Occasionally, StableHLO op enhancements are used to greatly simplify the handling of certain common patterns in the OpenXLA ecosystem. This includes things like TanOp, which has high framework and compiler support, as well as gather/scatter batching dimensions, which can be represented using slices, but makes sharding much more difficult. For this category of new features, we do not offer automatic downgrade, since it may throw away important information used in subsequent optimizations. This pass can be used to expand these ops based on a target version to maximize compatibility at the expense of potentially less optimal compilation.
func.func @tan_op_non_complex(%arg0: tensor<4xf64>) -> tensor<4xf64> {
%1 = stablehlo.tan %arg0 : tensor<4xf64>
func.return %1 : tensor<4xf64>
}
==>
func.func @tan_op_non_complex(%arg0: tensor<4xf64>) -> tensor<4xf64> {
%0 = stablehlo.sine %arg0 : tensor<4xf64>
%1 = stablehlo.cosine %arg0 : tensor<4xf64>
%2 = stablehlo.divide %0, %1 : tensor<4xf64>
return %2 : tensor<4xf64>
}
Options
-target : The target version. Must be a version of the form #.#.#.

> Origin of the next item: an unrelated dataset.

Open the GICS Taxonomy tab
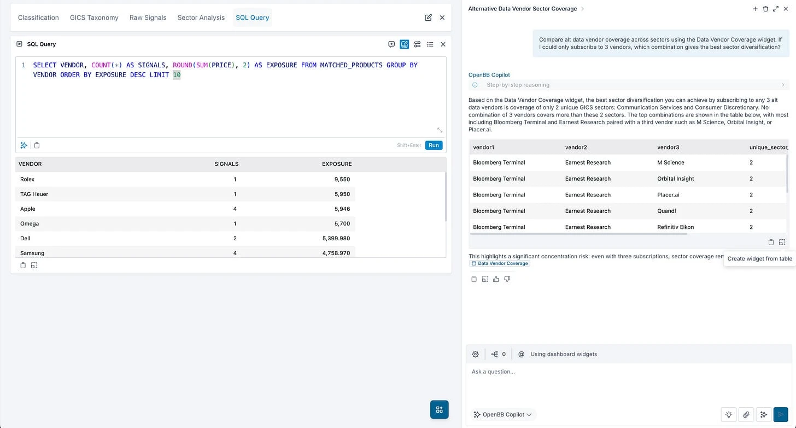Image resolution: width=796 pixels, height=428 pixels. pyautogui.click(x=94, y=18)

-stablehlo-complex-math-expander
Expander for StableHLO complex math operations.
StableHLO complex math operations are decompositions using StableHLO real math operations.
This statement is based on the assumption that no hardware exists that supports complex numbers nor complex math operations natively. This means that the fallback mechanisms on complex math operations that compilers may implement, are redundant. With enabling this pass, all StableHLO complex math operations will be expanded.
func.func @sqrt_op_complex(%arg0: tensor<4xcomplex<f64>>) -> tensor<4xcomplex<f64>> {
%1 = stablehlo.sqrt %arg0 : tensor<4xcomplex<f64>>
func.return %1 : tensor<4xcomplex<f64>>
}
==>
func.func @sqrt_op_complex(%arg0: tensor<4xcomplex<f64>>) -> tensor<4xcomplex<f64>> {
TBD
return %2 : tensor<4xcomplex<f64>>
}
-stablehlo-convert-to-signless
Pass to transform the IR to be on signless integers.
-stablehlo-legalize-composite-to-call
Replaces composite ops with a call to their decomposition.
Replaces composite ops with a call to their decomposition, e.g. the below:
stablehlo.composite "my_namespace.my_op" %arg0, %arg1 {
decomposition = @bar,
version = 1,
composite_attributes = {
"my_attribute": "my_value"
}
}
Will become:
func.call @bar(%arg0, %arg1)
A subset of composites can be excepted from this transformation using the "except" flag, e.g.:
stablehlo-opt --stablehlo-legalize-composite-to-call=except='foo.baz,foo.qux'
Options
-except : Names of composites that should not be replaced with calls.
-stablehlo-legalize-deprecated-ops
Legalize deprecated ops to well-supported ops.
The StableHLO v1.0 Opset Deprecations RFC (#2283) proposes to remove several redundant ops. This pass helps to evaluate the impact of these op removals in various compilation pipelines by legalizing them to their long-term supported counterparts.
Options
-fail-on-unused : Fail on (mostly) unused ops that are deprecated without any fallback.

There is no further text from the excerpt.